MSNBC recently ran this story that looks at possible scams stemming from the new business of carbon offsets. In an effort to make a positive environmental impact and offset their own “carbon footprint” (a term the describes the measurable amount of carbon emissions an individual is responsible for), consumers can purchase the services of a company that will offset the carbon by investing in renewable energy and planting carbon-absorbing trees. And with the continual rise of environmental awareness and high-profile Hollywood anti-global-warming campaigns, the idea of carbon neutrality has become big business. But as the article points out, because the service is relatively unprecedented, it is largely unregulated and wrought with potential scams. It says, “When the environmental group Clean Air-Cool Planet commissioned a study on carbon offsets, communications manager Bill Burtis was surprised to find how few groups offered transparent details of their projects or had set up any process of independently verifying their environmental benefits.” Because so many carbon offset companies withheld information, the Clean Air-Cool Plant sought the service of an investigation firm that found few of the companies received high rankings from environmental watchdog organizations. And despite efforts, no formal set of standards has been established to rank carbon offsets.
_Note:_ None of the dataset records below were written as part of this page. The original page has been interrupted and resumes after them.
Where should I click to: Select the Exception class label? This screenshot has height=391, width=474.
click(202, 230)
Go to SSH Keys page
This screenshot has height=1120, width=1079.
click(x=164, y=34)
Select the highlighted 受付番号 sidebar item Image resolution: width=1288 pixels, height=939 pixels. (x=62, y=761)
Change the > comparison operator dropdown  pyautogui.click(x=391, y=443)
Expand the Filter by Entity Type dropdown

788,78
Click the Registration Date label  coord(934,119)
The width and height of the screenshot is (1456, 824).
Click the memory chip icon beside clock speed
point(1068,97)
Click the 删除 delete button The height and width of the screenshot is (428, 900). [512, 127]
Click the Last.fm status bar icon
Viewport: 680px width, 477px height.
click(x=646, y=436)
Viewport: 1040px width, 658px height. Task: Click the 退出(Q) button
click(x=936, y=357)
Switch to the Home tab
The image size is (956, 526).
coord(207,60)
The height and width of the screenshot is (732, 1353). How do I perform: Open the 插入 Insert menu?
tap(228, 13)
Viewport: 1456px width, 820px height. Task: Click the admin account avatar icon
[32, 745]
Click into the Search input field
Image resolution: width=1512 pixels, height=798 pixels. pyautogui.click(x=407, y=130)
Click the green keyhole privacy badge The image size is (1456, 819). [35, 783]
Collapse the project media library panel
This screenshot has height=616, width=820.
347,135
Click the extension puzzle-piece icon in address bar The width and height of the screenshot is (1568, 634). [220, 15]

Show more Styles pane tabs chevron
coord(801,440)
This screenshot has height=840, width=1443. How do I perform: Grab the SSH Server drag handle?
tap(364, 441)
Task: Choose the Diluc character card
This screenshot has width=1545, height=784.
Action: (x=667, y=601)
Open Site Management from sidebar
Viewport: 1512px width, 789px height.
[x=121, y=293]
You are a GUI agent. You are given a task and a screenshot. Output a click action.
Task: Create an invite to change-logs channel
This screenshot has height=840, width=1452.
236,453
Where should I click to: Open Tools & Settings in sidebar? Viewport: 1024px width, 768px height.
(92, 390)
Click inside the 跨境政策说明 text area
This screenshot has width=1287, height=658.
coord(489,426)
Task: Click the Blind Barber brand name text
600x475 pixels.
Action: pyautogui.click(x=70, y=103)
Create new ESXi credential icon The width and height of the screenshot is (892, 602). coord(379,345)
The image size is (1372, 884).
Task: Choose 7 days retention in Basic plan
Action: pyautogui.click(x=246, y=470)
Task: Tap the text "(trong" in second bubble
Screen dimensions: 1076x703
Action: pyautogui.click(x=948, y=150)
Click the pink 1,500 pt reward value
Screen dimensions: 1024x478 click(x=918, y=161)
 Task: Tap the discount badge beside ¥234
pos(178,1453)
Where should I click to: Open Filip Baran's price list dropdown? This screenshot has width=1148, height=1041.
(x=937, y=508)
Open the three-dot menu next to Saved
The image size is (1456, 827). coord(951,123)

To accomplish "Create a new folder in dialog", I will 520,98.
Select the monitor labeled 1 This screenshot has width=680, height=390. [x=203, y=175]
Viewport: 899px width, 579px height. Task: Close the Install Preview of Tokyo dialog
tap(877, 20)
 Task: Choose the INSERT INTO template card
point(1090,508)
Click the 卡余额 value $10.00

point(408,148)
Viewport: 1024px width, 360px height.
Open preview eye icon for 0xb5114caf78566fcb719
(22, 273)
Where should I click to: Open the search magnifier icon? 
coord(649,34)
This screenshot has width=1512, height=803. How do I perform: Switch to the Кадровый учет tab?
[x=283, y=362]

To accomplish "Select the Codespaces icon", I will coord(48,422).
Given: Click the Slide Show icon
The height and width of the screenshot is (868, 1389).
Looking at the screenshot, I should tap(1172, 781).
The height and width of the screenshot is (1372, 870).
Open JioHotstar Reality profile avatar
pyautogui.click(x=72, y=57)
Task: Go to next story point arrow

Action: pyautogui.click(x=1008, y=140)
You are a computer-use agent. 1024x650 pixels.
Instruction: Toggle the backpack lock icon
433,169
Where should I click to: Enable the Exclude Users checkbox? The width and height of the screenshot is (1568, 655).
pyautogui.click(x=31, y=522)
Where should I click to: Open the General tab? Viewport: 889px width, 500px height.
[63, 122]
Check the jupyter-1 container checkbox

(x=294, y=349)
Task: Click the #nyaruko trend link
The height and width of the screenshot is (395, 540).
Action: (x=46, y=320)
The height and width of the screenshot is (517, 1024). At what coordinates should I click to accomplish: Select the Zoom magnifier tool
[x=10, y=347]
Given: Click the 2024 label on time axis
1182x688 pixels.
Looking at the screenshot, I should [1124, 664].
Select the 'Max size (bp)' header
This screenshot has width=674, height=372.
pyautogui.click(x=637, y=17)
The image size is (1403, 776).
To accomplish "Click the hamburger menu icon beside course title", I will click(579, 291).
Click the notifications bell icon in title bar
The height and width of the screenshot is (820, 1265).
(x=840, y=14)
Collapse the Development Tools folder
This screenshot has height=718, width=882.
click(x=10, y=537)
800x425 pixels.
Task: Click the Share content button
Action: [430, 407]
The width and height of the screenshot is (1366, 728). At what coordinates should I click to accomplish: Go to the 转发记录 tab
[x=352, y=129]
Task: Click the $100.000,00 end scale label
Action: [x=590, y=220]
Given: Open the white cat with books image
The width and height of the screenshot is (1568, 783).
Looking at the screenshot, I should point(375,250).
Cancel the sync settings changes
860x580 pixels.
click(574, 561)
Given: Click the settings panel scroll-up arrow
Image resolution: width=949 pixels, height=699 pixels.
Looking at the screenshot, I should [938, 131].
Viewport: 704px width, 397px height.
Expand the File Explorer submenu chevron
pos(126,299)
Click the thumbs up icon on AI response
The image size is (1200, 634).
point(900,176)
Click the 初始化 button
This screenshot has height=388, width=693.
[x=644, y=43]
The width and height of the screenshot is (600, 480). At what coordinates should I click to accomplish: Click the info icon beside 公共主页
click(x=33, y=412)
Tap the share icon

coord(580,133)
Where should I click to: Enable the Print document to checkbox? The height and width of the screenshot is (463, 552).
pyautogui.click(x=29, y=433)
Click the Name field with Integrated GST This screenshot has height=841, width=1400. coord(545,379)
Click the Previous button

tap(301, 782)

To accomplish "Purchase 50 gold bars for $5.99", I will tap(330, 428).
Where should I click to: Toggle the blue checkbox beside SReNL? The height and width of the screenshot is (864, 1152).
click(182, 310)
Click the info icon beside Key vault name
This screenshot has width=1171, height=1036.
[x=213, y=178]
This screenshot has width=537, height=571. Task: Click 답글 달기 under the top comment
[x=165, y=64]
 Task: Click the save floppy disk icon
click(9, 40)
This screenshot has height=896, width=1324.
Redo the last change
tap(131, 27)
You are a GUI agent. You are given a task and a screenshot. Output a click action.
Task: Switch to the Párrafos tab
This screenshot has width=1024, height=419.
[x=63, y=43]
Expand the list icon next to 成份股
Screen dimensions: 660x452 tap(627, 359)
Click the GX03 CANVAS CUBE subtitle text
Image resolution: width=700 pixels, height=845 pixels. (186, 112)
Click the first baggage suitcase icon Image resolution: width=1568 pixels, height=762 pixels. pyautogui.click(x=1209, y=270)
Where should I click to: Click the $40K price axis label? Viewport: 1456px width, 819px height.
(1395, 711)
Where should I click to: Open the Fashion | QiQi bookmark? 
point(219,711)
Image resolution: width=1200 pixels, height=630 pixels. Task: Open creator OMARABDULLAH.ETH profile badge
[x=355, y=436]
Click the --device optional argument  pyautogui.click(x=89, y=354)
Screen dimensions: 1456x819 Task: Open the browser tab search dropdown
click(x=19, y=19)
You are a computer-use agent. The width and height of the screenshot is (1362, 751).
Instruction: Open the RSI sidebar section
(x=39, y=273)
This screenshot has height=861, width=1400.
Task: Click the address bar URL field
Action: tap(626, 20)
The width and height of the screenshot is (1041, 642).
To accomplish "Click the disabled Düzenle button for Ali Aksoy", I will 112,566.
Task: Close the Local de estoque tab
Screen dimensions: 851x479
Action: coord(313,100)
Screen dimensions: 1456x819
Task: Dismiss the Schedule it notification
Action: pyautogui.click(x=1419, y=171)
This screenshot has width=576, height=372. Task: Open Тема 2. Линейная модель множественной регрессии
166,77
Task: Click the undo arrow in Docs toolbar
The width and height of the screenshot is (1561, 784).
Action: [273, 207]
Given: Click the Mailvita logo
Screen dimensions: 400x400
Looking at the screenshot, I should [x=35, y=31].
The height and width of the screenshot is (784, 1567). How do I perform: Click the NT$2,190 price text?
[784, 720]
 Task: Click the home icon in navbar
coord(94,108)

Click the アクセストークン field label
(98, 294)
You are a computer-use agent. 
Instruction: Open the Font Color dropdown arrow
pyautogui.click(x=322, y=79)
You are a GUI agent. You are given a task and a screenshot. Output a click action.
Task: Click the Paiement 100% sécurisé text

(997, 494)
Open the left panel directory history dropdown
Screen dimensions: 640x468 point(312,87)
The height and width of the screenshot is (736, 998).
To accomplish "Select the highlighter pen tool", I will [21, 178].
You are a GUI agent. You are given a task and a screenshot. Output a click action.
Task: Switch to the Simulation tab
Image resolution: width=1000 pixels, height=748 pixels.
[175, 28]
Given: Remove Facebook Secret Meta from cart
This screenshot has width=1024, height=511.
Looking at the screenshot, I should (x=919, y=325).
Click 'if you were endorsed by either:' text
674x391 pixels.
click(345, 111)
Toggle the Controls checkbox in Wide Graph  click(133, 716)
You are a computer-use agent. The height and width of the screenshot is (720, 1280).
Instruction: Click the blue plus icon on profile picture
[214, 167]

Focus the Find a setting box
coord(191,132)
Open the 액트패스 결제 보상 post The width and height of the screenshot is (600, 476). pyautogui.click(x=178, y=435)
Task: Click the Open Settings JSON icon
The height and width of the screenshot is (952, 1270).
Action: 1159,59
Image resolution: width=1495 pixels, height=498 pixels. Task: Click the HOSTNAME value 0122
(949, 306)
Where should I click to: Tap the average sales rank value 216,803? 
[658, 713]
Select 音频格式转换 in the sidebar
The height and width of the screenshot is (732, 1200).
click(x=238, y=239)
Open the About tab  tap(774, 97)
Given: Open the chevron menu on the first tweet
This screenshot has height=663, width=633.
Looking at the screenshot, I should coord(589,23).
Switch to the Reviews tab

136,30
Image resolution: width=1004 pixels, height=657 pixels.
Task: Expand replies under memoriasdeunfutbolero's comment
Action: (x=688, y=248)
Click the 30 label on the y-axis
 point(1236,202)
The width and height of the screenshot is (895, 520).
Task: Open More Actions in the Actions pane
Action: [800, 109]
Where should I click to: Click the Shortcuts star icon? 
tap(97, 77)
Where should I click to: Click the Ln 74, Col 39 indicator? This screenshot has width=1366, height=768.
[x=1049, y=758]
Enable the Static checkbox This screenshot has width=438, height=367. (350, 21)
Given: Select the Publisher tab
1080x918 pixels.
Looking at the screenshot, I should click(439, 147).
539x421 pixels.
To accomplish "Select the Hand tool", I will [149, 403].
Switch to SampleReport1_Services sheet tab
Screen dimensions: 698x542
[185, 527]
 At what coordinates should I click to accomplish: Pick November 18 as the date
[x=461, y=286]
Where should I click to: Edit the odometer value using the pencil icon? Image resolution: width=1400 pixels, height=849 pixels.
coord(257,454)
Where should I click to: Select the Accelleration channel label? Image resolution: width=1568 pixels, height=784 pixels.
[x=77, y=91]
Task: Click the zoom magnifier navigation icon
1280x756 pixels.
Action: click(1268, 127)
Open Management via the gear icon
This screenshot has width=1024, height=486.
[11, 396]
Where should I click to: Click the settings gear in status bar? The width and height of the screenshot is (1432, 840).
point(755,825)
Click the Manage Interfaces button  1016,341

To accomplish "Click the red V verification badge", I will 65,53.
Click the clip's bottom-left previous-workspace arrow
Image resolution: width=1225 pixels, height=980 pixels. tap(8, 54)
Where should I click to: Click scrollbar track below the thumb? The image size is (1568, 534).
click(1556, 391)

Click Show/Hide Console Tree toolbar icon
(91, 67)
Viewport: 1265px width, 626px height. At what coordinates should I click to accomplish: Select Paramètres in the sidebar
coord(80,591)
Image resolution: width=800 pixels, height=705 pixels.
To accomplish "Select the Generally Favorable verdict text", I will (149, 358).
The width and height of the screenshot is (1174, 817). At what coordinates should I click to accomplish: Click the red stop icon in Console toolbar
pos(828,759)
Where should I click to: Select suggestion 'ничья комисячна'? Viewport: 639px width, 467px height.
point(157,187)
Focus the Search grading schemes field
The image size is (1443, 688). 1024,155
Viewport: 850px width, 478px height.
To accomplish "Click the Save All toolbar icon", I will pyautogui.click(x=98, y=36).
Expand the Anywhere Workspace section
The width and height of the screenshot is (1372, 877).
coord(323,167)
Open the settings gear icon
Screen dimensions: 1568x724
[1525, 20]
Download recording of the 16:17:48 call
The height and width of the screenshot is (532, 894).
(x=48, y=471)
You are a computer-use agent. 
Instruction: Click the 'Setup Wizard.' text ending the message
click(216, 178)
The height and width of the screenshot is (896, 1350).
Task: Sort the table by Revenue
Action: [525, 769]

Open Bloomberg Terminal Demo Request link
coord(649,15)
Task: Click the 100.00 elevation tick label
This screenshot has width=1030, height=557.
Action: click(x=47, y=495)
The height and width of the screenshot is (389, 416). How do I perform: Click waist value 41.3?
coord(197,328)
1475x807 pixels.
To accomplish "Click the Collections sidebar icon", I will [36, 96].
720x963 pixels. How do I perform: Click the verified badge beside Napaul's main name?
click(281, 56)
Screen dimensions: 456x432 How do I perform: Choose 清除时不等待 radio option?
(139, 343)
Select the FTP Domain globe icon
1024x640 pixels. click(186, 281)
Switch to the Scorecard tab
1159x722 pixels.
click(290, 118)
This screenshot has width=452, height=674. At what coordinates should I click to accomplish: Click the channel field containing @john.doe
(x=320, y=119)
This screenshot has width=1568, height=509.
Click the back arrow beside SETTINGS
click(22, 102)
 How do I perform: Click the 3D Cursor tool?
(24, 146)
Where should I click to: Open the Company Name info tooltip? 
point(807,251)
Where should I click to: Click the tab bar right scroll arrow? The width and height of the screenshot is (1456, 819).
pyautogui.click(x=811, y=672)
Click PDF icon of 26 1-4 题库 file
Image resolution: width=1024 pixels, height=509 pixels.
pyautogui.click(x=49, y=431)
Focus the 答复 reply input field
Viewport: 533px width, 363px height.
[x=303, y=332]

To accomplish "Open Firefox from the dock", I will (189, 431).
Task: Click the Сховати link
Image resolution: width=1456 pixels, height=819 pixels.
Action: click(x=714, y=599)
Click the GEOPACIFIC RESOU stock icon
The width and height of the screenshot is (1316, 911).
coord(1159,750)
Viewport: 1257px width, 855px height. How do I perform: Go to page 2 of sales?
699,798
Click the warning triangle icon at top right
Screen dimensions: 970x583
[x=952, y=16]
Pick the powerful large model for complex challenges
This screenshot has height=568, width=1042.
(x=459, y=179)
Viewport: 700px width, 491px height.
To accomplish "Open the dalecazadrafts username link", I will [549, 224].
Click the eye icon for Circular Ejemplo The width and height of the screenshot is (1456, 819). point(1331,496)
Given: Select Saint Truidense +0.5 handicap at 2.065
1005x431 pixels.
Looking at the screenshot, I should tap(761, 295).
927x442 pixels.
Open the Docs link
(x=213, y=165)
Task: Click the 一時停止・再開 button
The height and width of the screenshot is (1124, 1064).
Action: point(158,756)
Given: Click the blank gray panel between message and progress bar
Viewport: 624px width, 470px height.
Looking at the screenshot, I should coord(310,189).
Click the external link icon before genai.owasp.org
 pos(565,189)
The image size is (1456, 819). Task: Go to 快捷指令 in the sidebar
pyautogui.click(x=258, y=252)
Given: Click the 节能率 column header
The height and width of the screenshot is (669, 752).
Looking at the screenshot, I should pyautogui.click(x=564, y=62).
The issue of global warming has also become a source of controversy within the Church. Last year, when several evangelical leaders signed the Evangelical Climate Initiative, which acknowledged our responsibility to combat global warming, it was met with sharp criticism from more conservative leaders who called into question the facts of climate change and the political affiliation of global-warming proponents. And as the issue continues to be a hot-button one within evangelical circles, other parts of the Church are also becoming involved in the debate. At this year’s annual Greenpeace fair in London (Sept. 2), a Catholic priest will be on hand to hear the confessions of sins against the environment. Though he said that the eco-confessions will be “a question of secular rather than sacramental confession,” it is another interesting melding of faith and environmental activism.
Awareness campaigns concerning climate change and global warming have become prevalent news stories, political issues and now parts of the conversation among faith communities, and as Christians, it is important that we closely discern the details surrounding the issue in an effort to act responsibly toward the environment as well as each other.